More evidence to support this point of view comes from drilling down into gender wage gap research.  In many situations, the purported gender wage gap isn’t actually a measure of the often-touted “equal pay for equal work, but to a large extent, the manifestation of women prioritizing family over the workplace and fields they find more meaningful beyond just a heftier paycheck.

When controlling for these relevant factors, multiple academic studies show this pay gap shrinks to almost nothing. It’s just $0.98 for women compared to a $1.00 for men, according to PayScale Inc.’s The State of the Gender-Pay Gap in 2019. One recent Harvard working paper analyzing Massachusetts Bay Transportation Authority data found there was no gender pay gap at all, once all factors are controlled for.

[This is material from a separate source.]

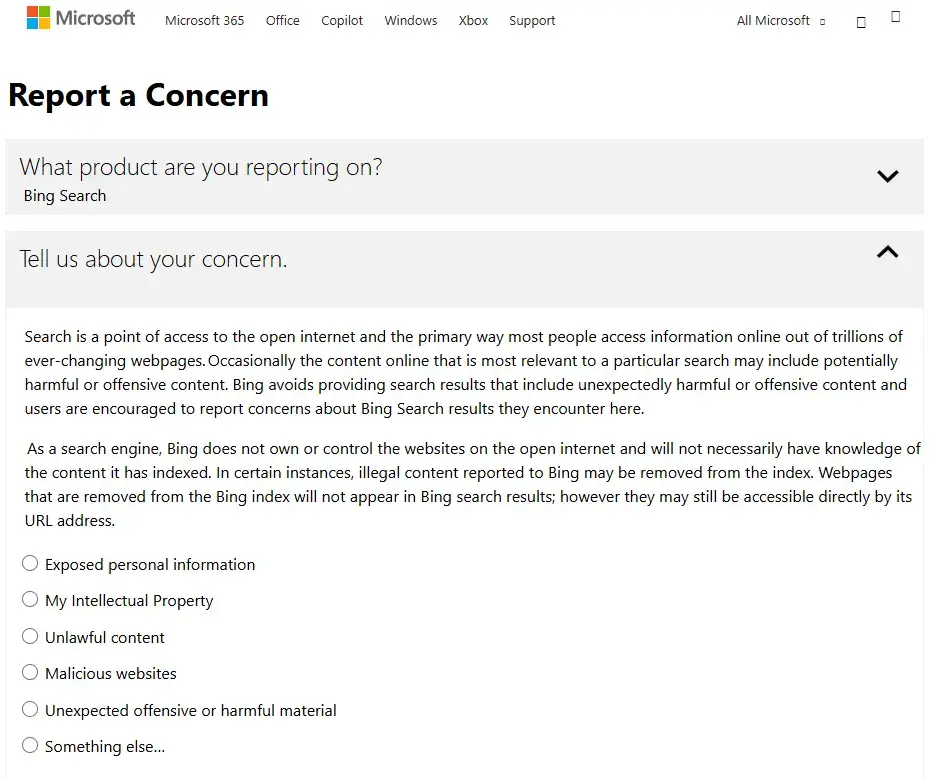Expand the All Microsoft menu
The image size is (929, 779).
780,21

One of Harvard’s renowned labor economists, Claudia Goldin, examines the gender wage gap and finds that differences in cumulative career hours worked accounts for the remaining gender pay gap beyond the lower-paying professions women tend to choose — e.g., social work versus computer programming.

The wage gap and the preferences of women to prioritize child rearing over career, at least during child bearing years, is only partially fueled by culturally imposed norms .  In general, a majority of women feel a higher priority and sense of purpose by focusing on raising their kids.  The fact that men, again in general,  find more meaning in family life by providing than in the daily routine of child care is not a product of sexism or patriarchy.    Certainly in past generations this was sometimes carried to an extreme when men did little to assist in childcare.   However, today’s Dads do change diapers and help with night feedings but still prefer for their wives to handle the bulk of the child chores and defer the burden of bread winning for themselves.   

Unfortunately, the need for two incomes to maintain a middle class lifestyle has created conflict with gender preferences that makes family life more complicated and has led to a decline in marriages and birth rates.   Affordable childcare and paid family leave would certainly help and give women more freedom in managing the desire to raise their kids with the need to earn and find fulfilling careers.   My guess, even with these needed programs, men would still choose work over childcare.   This is supported by data from countries with generous family leave and affordable day care indicates that men take far less family leave time than their female partners.